§ GOAL
Please write out, as a numbered list, the lines in the entries below from the line with "You are a computer-use agent." up to and including the line with "Instruction: Click 选项", leaving out blank lines.

§ RECORDS FOR THE EXERCISE
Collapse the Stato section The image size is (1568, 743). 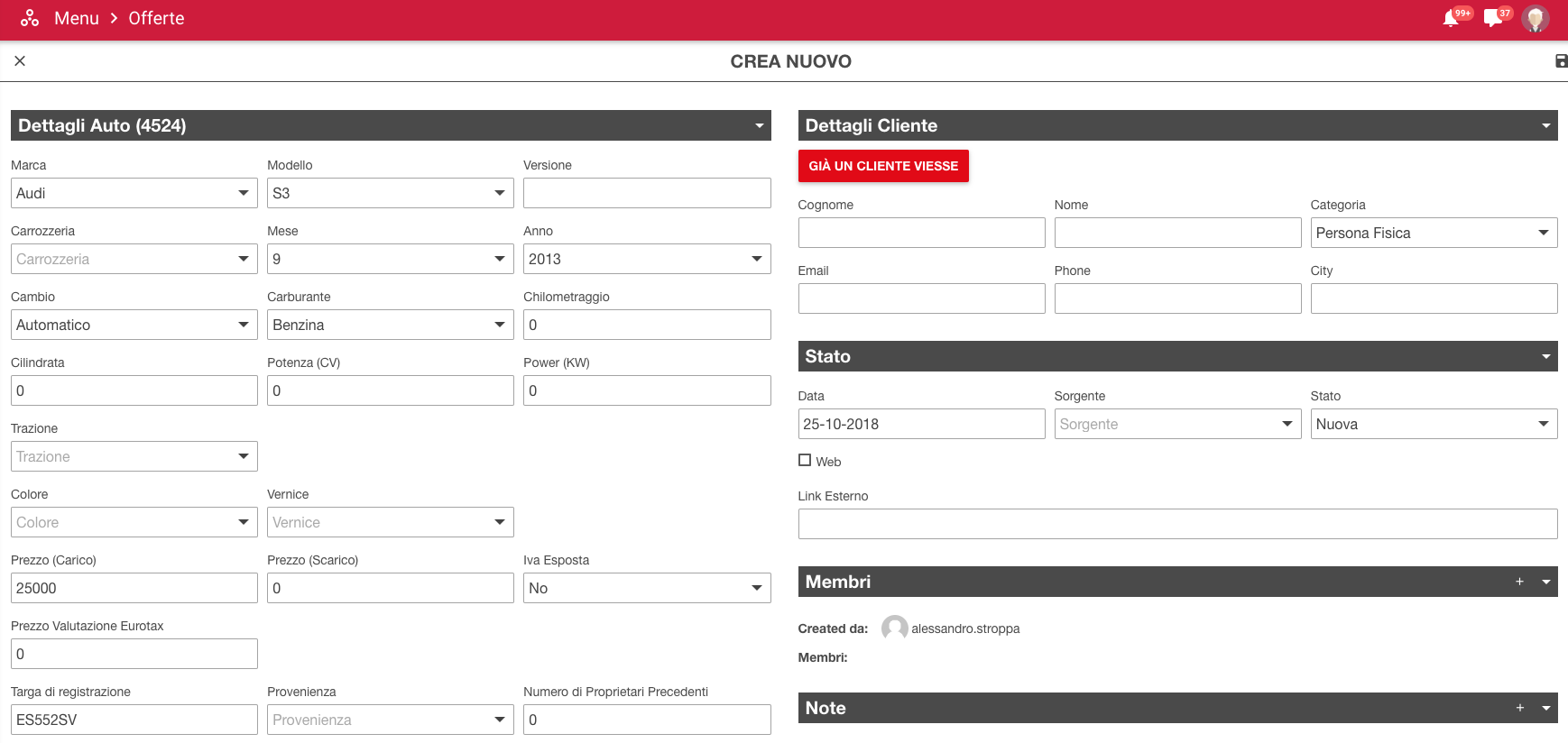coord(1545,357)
* * *
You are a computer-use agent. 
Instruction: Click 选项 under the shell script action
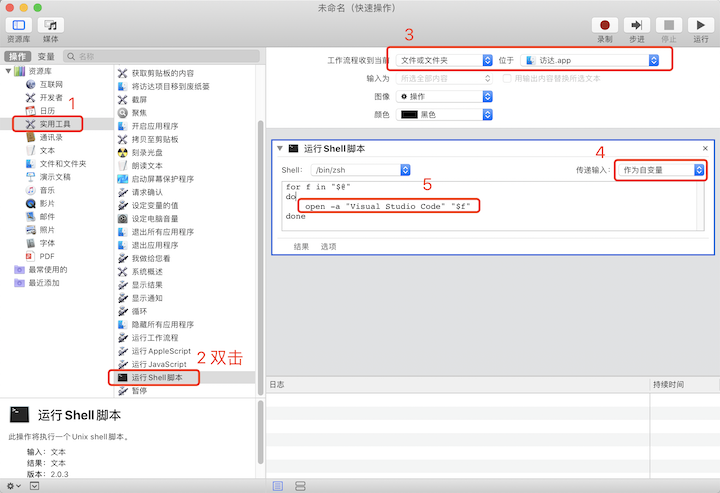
...
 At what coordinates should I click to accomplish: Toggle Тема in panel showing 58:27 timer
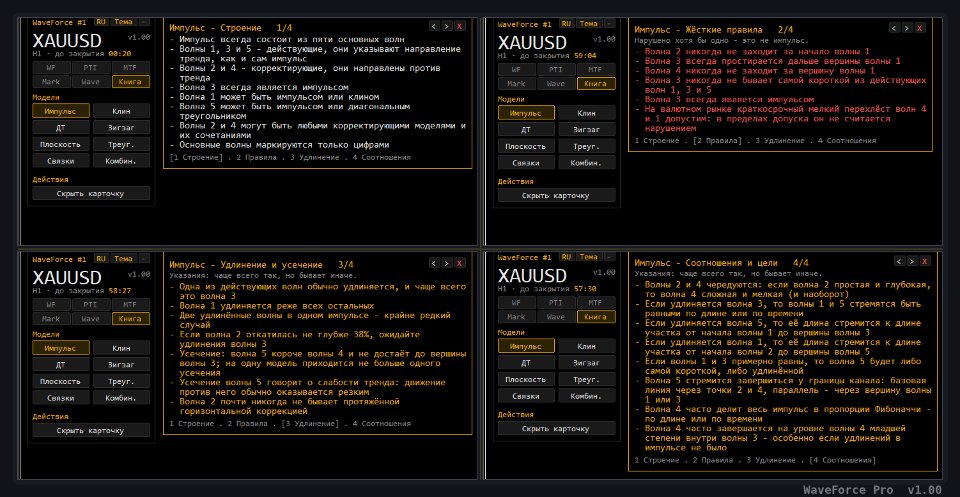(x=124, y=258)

§ OUTPUT FOR THIS EXERCISE
1. You are a computer-use agent. 
2. Instruction: Click 选项 under the shell script action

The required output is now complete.